Recently, there’s been a spate of wine clubs and direct-response wine sites online. The challenge to outshine others in experiential verbiage has never been higher. But there’s one outfit that clearly deserves 100 points. Wine Access (www.wineaccess.com) takes the gold medal. Because I’ve been caught in their web (pun intended), and have placed a couple of orders (satisfying and at good prices), I seem to get new offerings with increasing frequency. Better than the wines or the deals, though, is the joy of text (sorry). Let me share a few.
Talking about the offered “powerhouse” selection, the site gushes, “Dark, brooding aromas of cassis, licorice, dark chocolate, and graphite.” (I often wonder how much lead I want in my wine.)

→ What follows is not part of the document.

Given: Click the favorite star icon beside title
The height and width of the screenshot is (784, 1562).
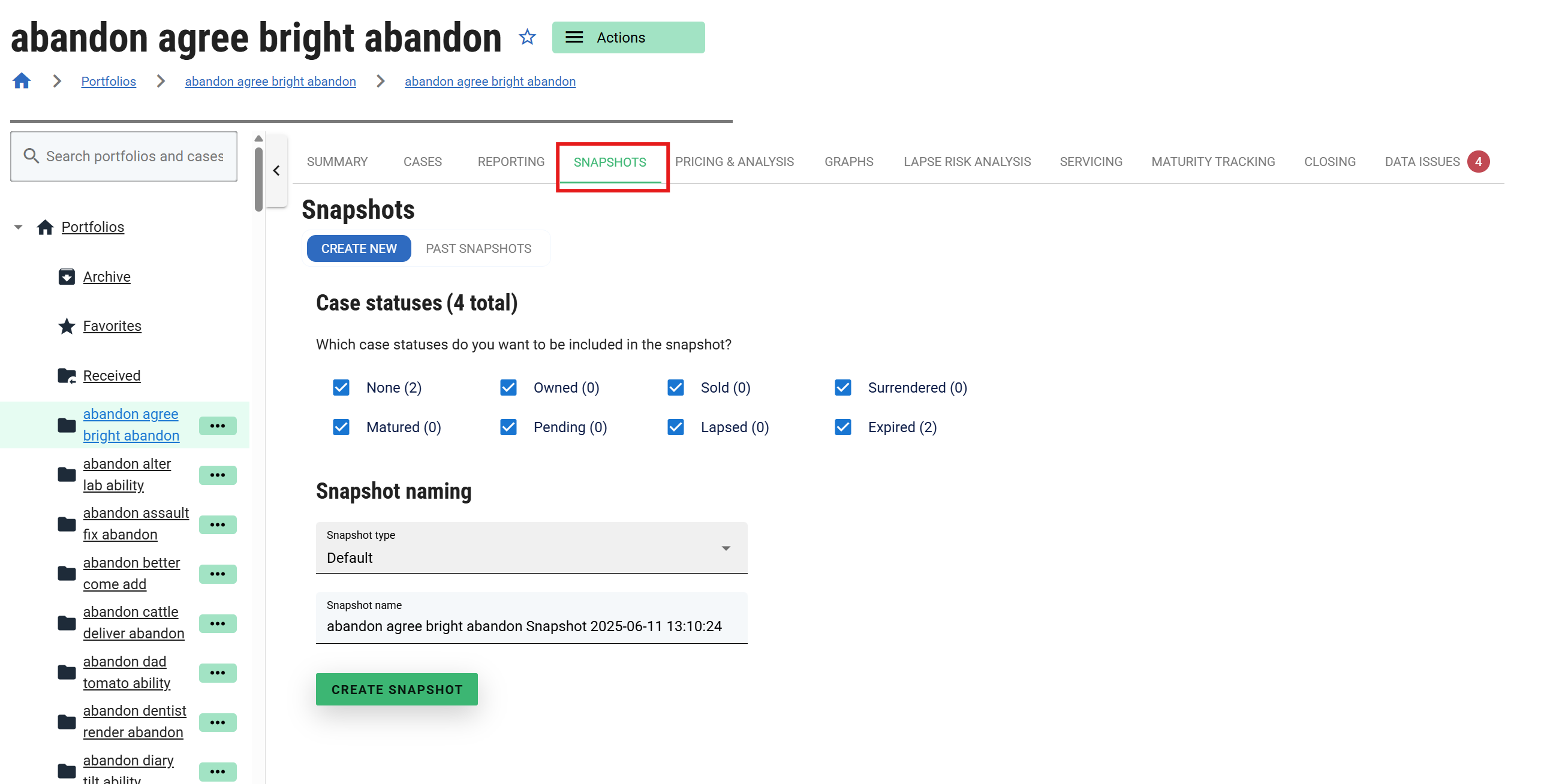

They continue, “Plush yet finely delineated, packed with sweet black-fruit preserves, dense and quite weighty, finishing with almost sneaky, supple tannins.” (Look out! Here come those sneaky tannins!) For an earlier selection they offered this assessment, “Rich, weighty, and MASSIVELY concentrated on the attack, yet still marvelously delicate.” If only some people we know could balance their personalities that nicely. And this. “Rich, dense, chewy, and almost briery in texture, the attack features a plush blend of blackberry and black raspberry preserves, all the fabulous 2007 opulence buttressed by refined, dusty-tannin backbone.” Whew!
If you want an even more concentrated wine-reading experience, there’s The Wine Advocate. Its description of the 2009 Screaming Eagle Cabernet (96 points): “Slightly peppery nose” and “ratchets up the level of concentration with pure black currant and black cherry fruit, as well as licorice and lead pencil shavings…” (There’s that lead again. I wonder if it’s a No. 2 or 3?) Phrases like “lead pencil shavings” certainly make one stop for a moment. Especially at a reported $2,200 a bottle.
Before I cork this particular article, let me leave you with a few other examples of the cultivated wine checklist. “Utterly brilliant … magnificent, viscerally thrilling.” “Powerful, plush and palate-staining on the attack.” (A little alliteration helps.) “Exotically voluptuous and velour-like in texture.” “High-toned and juicy.” “Aromas of crushed black fruits, sweet herbs, tar and tobacco.” (It’s hard to know which holds more appeal, “lead pencil shavings” or “tar and tobacco.” Of course, there also is “barnyard” and “redolent of loamy earth.”)
Inevitably, Wine Access ends with advice to lay down the featured wine for a decade or so. You, on the other hand, after a surfeit of enthusiastic wine words, may just want to lie down for an hour or two or at least until dinnertime and then decide on which wine to serve. That “unpretentious” pinot noir? Or the “incredibly dense and virtually impenetrable” cab?